Chips summoned me, and fortunately I was not engaged with a patient. She appealed to Christofferson. Harry Hutchins, sensing something unusual afoot, dropped his laboratory work and came dashing to the scene in his white coat. We stood and gaped at Mrs
. Vizard, and listened to her hymns of praise.
What does a physician feel when a patient over whom he has worked diligently for three years is suddenly cured by what she declares is a miracle? I felt some pique that a saint had done in a flash what I could not do in three years. I felt an unkind joy that my personal diagnosis of Mrs.
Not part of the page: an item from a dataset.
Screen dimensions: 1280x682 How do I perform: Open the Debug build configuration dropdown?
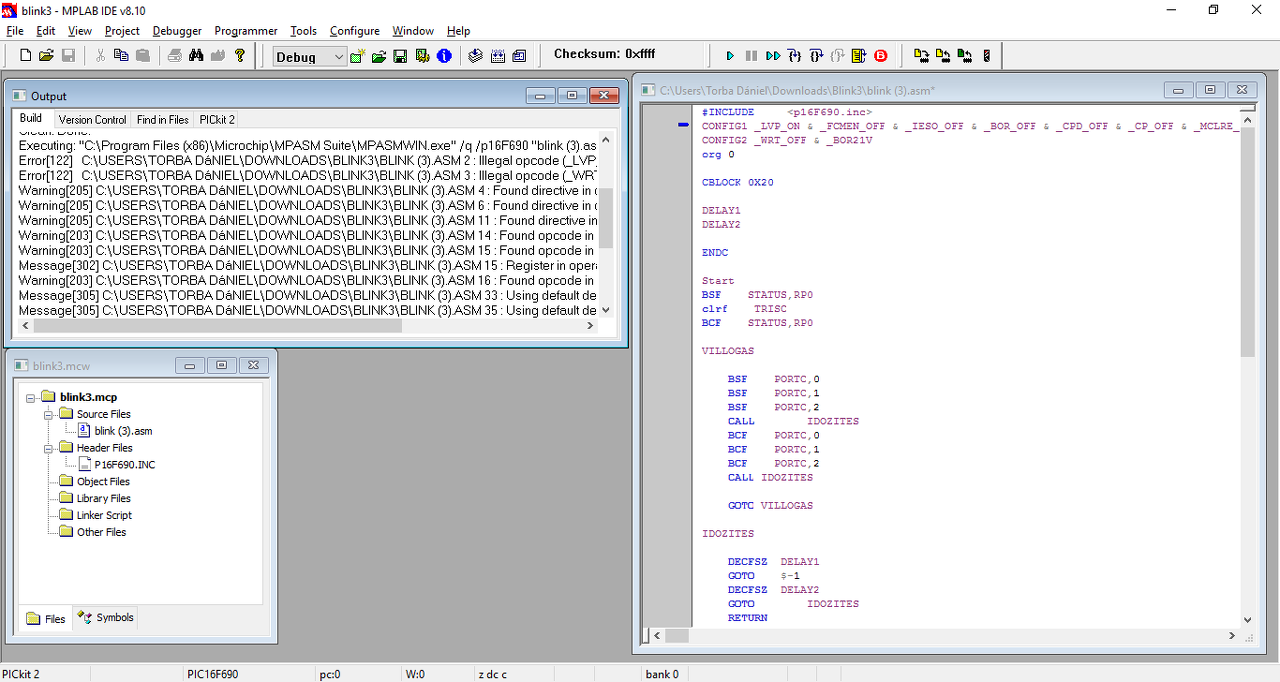point(339,57)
Vizard, that she was an hysteric and that her roaming pain was a whim-wham of a disordered personality, had been suddenly confirmed. I was professionally interested in the flush that had come into her cheeks, and that she looked as if she had dropped ten weary years of age. I felt, well, here’s a lark, and won’t Charlie be pleased? And where is this likely to lead?
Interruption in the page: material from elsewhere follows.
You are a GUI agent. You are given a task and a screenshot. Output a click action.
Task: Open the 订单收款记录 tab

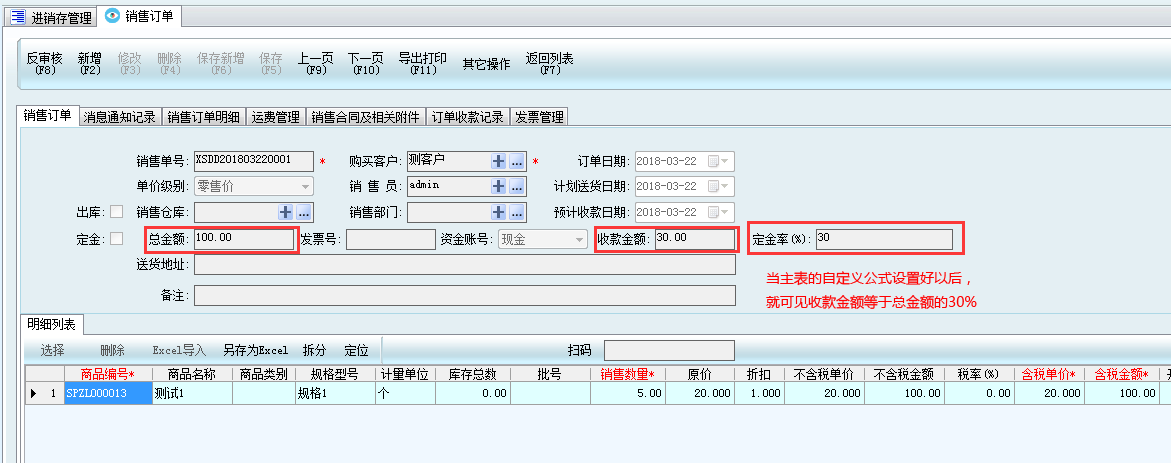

The immediate question was what to do with the emotionally overcharged woman? The sensible thing seemed to be to take her back into my consulting-room and give her a cup of tea, and that is what we did. Christofferson went off in search of Charlie, who was luckily in the vicarage, instructing a Confirmation class, which he was able to conclude immediately and come to the clinic. The sight of him set Mrs. Vizard going again at full steam. She repeated over and over the story of her depression, the cloud she felt over her mind and spirits—this was thickening with every repetition—and her prayer at the grave of the old priest.
“What form of prayer did you use?” asked Charlie.
“Oh, Father, the simplest. I just said, ‘O God, be merciful to me, a sinner,’ and then came this extraordinary feeling in my arm—like a very strong light being turned on—”
“Light? A light in your arm? How do you mean?”